The Horror Stories of Robert E. Howard
Robert E. Howard
Del Rey
trade paper $18.00
ebook Kindle $11.59 Nook $13.99
I read this story for the first time recently in the Ballantine Adult Fantasy collection The Spawn of Cthulhu. (The subject of my next BAF post for Black Gate.) Just from the title, I could have sworn I’d read it before, but I think I would have remembered this one.
“The Children of the Night” was first published in Weird Tales in the April-May issue of 1931. It’s an interesting little story in that it ties two of Howard’s series characters in with H. P. Lovecraft’s Cthulhu Mythos.
The story is narrated by one John O’Donnel. He’s at a get together with several other men in the home of John Conrad, among them Professor John Kirowan. Both Conrad and Kirowan appear in other Howard tales, “Dig Me No Grave” being one. To his credit Howard doesn’t give the first name of all of these characters in every story and often only refers to them by their surnames.
In this one a discussion arises about cults, and several names from the Mythos are mentioned, icluding Cthulhu. Then one of the ones mentioned is the cult of Bran. The reference is to Bran Mak Morn, something that is explicitly stated in the story. The men begin discussing just how factual the legends about the Picts are, and Conrad shows them a flint mallet he thinks might be from that period. It’s balanced in an odd way.
A couple of the men try it out, swinging it. One of them hits O’Donnel on the head. While he’s unconscious, he relives a past life. In this incarnation, O’Donnel was Aryara, a member of the tribe known as the Sword People. This is a tribe distinct from the Picts.
Aryara and his companions have been attacked by members of a degenerate tribe known as the Children of the Night. They are regarded as little more than vermin by both the Sword People and the Picts. Aryara was on watch and had fallen asleep by the time they attack, and as a result he was merely unconscious while his companions were butchered.
Knowing he can never return to his tribe due to the disgrace of allowing his companions to be attacked and killed, he hunts the Children of the Night down and dies in battle.
O’Donnel comes to his senses back in the present as he dies in his memory. It is at this point that he recognizes the man who hit him as a throwback to the Children of the Night. He tries to kill him and is prevented from doing so by the other men in the room . The story ends with O’Donnel vowing to hunt him down and destroy him.
Not Howard’s strongest work, but it’s interesting. Howard was clearly experimenting. “The Children of the Night” was written about the time of the Bran Mak Morn stories. He was also beginning to mine Lovecraft’s universe for material as well, something Lovecraft actively encouraged his correspondents to do. While I don’t think the blending of the different characters from the different series works all that well, it’s not a total disaster, either.
The concepts of reincarnation and racial memory were favorites of Howard’s, and he would return to them again in later works, where he would use them to greater effect.

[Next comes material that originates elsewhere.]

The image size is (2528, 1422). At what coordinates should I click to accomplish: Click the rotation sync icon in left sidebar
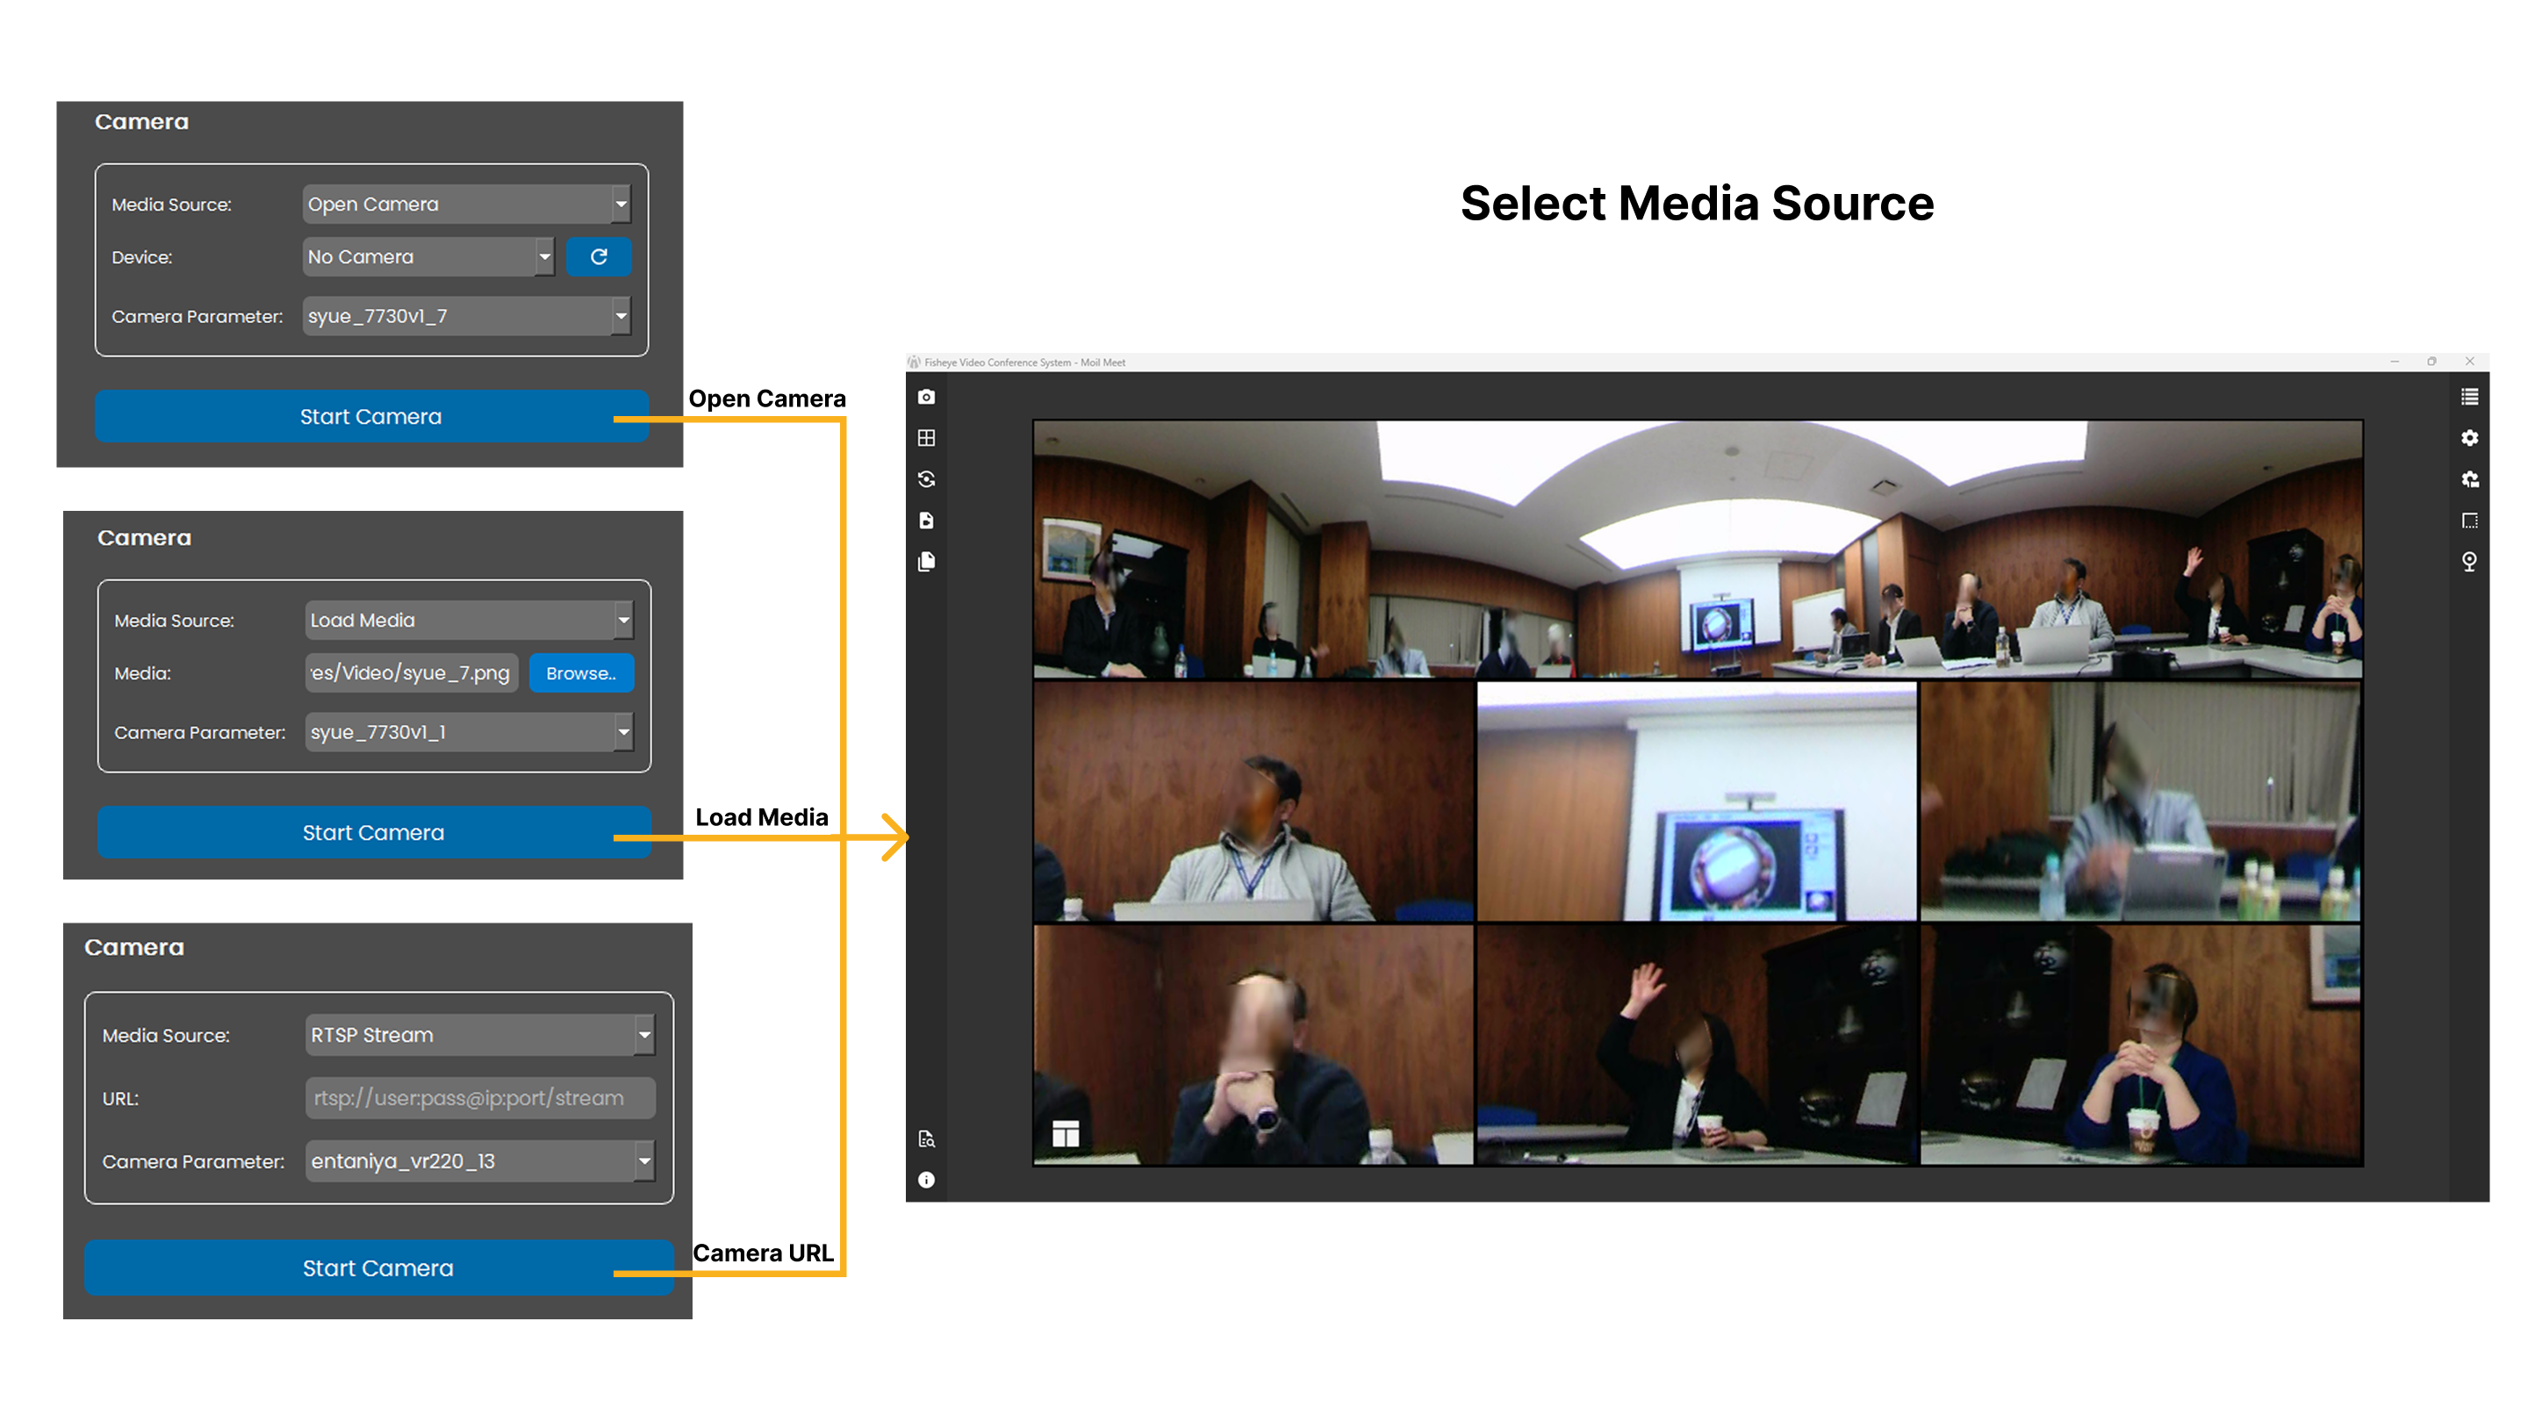pyautogui.click(x=926, y=480)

I remember liking this one. I love Howard’s and Machen’s stories of degenerate pre-Celtic tribes persisting under the hills and coming out to wreak bloody havoc.

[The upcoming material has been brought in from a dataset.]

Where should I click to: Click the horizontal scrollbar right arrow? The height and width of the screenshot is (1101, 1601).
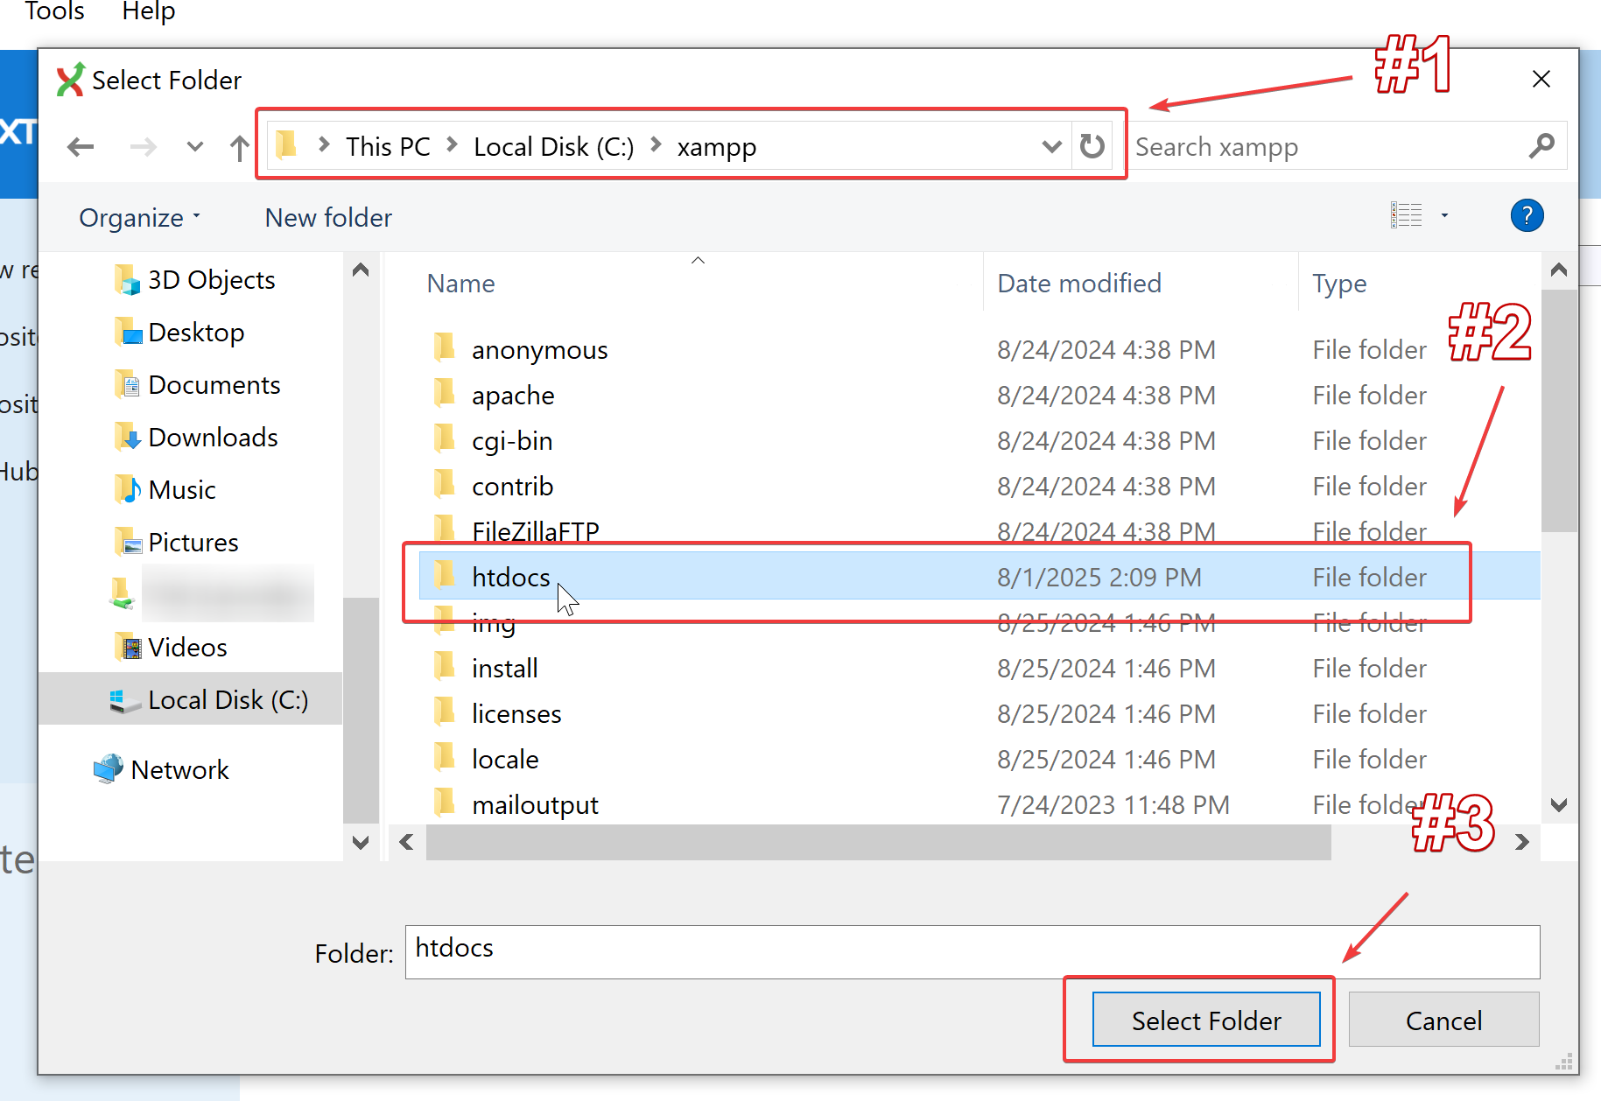1522,842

I’ve not read Machen yet. I need to rectify that oversight.
I liked it. Howards Horror Stories by Del Rey is a an absolute favorite of mine.
Machen wrote a lot of dross, but his good stuff is potent. I think pretty much everything’s available from Gutenberg. The Novel of the Black Seal (part of the linked collection, The Three Impostors) might be the first “evil little people under the earth” stories.
The Three Imposters is part of the BAF series. It’s a couple of years ahead of where I am in my reading. I’m at the beginning of 1970, and The Three Imposters is in the middle of 1972. I may jump ahead in a few months and read it.